» **What the task requires**:
Your output is the line containing "Task: Click the Geocaching Tools site title" plus every line after it in the listing, reproduced exactly.

⁂

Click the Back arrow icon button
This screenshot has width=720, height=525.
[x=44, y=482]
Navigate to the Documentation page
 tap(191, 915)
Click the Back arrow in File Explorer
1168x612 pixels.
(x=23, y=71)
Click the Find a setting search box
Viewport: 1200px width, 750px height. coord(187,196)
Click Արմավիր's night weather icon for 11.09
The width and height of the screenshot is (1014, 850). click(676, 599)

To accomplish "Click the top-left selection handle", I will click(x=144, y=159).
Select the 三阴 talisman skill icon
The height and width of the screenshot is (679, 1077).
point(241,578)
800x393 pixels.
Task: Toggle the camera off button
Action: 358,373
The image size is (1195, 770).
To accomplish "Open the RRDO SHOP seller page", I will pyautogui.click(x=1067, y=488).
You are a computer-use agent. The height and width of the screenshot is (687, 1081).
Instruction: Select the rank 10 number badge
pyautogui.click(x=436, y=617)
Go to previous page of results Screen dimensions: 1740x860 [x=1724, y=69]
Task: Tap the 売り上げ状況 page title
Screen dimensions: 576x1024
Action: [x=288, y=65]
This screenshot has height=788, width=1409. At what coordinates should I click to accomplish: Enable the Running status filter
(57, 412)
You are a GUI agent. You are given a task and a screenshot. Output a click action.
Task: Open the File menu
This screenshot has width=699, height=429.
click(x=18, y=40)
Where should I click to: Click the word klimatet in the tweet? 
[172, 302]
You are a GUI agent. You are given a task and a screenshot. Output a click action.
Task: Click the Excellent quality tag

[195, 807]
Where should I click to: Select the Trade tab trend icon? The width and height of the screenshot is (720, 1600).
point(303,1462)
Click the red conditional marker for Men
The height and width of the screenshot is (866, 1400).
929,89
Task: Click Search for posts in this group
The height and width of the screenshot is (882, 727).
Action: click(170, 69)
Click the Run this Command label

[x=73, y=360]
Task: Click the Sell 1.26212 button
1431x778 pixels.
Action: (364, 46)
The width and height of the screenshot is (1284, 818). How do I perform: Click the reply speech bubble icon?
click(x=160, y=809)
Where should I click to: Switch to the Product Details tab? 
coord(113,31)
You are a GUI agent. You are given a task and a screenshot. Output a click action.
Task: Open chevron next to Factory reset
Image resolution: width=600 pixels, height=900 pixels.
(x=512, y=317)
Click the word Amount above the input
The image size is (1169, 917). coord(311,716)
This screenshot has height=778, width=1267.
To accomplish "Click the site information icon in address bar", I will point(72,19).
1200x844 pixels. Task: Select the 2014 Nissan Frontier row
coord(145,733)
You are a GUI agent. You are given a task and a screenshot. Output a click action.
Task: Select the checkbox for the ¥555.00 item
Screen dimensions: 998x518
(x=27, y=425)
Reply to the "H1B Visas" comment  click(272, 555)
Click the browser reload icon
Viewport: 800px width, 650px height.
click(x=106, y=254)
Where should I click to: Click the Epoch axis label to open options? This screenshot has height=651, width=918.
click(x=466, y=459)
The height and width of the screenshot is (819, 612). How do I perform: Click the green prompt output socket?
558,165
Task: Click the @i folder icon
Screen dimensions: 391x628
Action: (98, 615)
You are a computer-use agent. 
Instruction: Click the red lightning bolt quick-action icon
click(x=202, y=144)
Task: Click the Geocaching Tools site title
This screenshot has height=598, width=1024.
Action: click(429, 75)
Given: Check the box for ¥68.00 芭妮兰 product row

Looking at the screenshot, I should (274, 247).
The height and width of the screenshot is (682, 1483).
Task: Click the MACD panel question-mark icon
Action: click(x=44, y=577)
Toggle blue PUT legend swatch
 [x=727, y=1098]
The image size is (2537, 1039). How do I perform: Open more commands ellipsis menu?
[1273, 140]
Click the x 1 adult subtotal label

⁂

» **Written solution**:
Task: Click the Geocaching Tools site title
This screenshot has height=598, width=1024.
Action: click(429, 75)
Given: Check the box for ¥68.00 芭妮兰 product row

Looking at the screenshot, I should (274, 247).
The height and width of the screenshot is (682, 1483).
Task: Click the MACD panel question-mark icon
Action: click(x=44, y=577)
Toggle blue PUT legend swatch
 [x=727, y=1098]
The image size is (2537, 1039). How do I perform: Open more commands ellipsis menu?
[1273, 140]
Click the x 1 adult subtotal label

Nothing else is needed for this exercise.